### What this task involves:
Somewhere below is a line with "Фин. примиритель (610, 1307)" and, later, a line with "Отчуждаемое имущество (373, 1372)"; repeat those two lines and all the lines between them, exactly as they are.

### Given data:
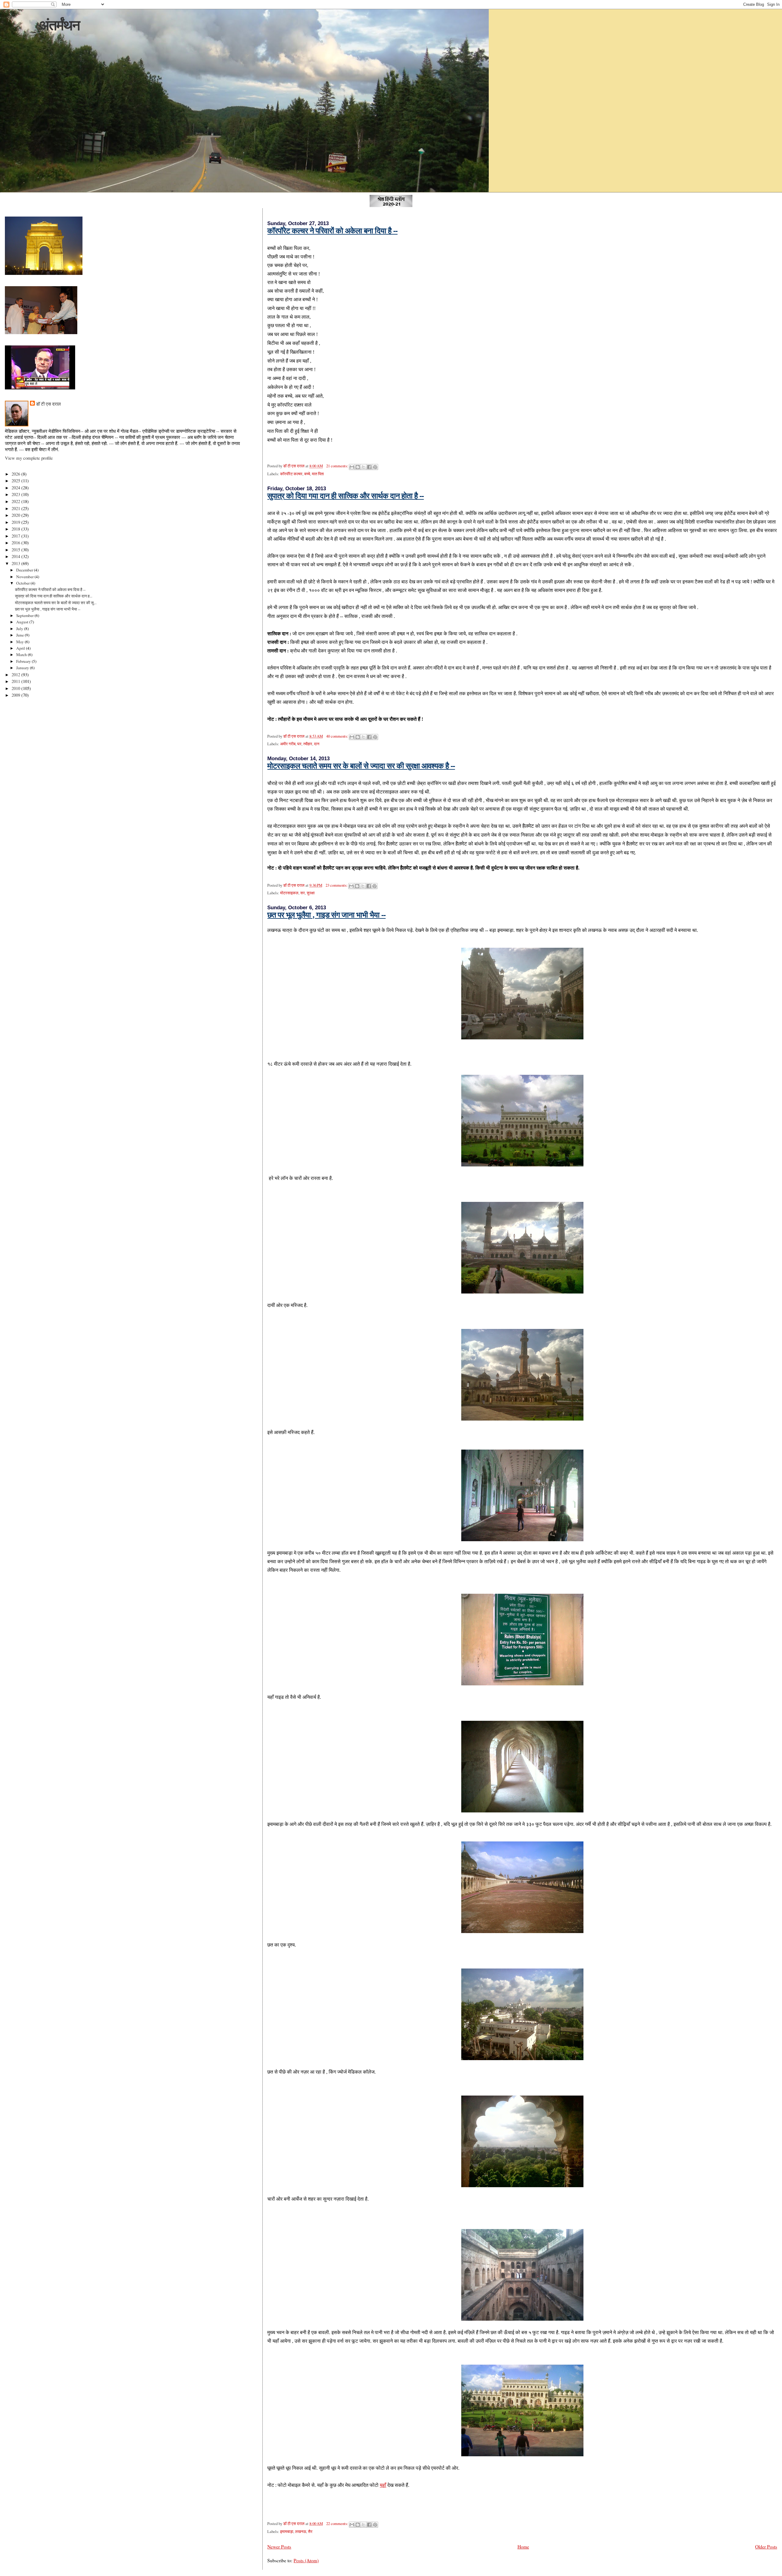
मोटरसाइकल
---
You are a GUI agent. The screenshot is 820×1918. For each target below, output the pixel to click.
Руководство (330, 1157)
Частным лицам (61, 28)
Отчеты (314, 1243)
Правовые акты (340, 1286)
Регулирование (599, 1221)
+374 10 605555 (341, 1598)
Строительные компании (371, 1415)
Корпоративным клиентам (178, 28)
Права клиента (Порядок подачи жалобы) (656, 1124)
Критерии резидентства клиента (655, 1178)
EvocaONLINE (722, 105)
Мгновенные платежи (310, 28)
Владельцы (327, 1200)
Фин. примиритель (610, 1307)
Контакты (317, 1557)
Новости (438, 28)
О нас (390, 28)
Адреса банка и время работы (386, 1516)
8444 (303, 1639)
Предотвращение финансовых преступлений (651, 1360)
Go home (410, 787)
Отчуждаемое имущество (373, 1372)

### Answer to the problem:
Фин. примиритель (610, 1307)
Контакты (317, 1557)
Новости (438, 28)
О нас (390, 28)
Адреса банка и время работы (386, 1516)
8444 (303, 1639)
Предотвращение финансовых преступлений (651, 1360)
Go home (410, 787)
Отчуждаемое имущество (373, 1372)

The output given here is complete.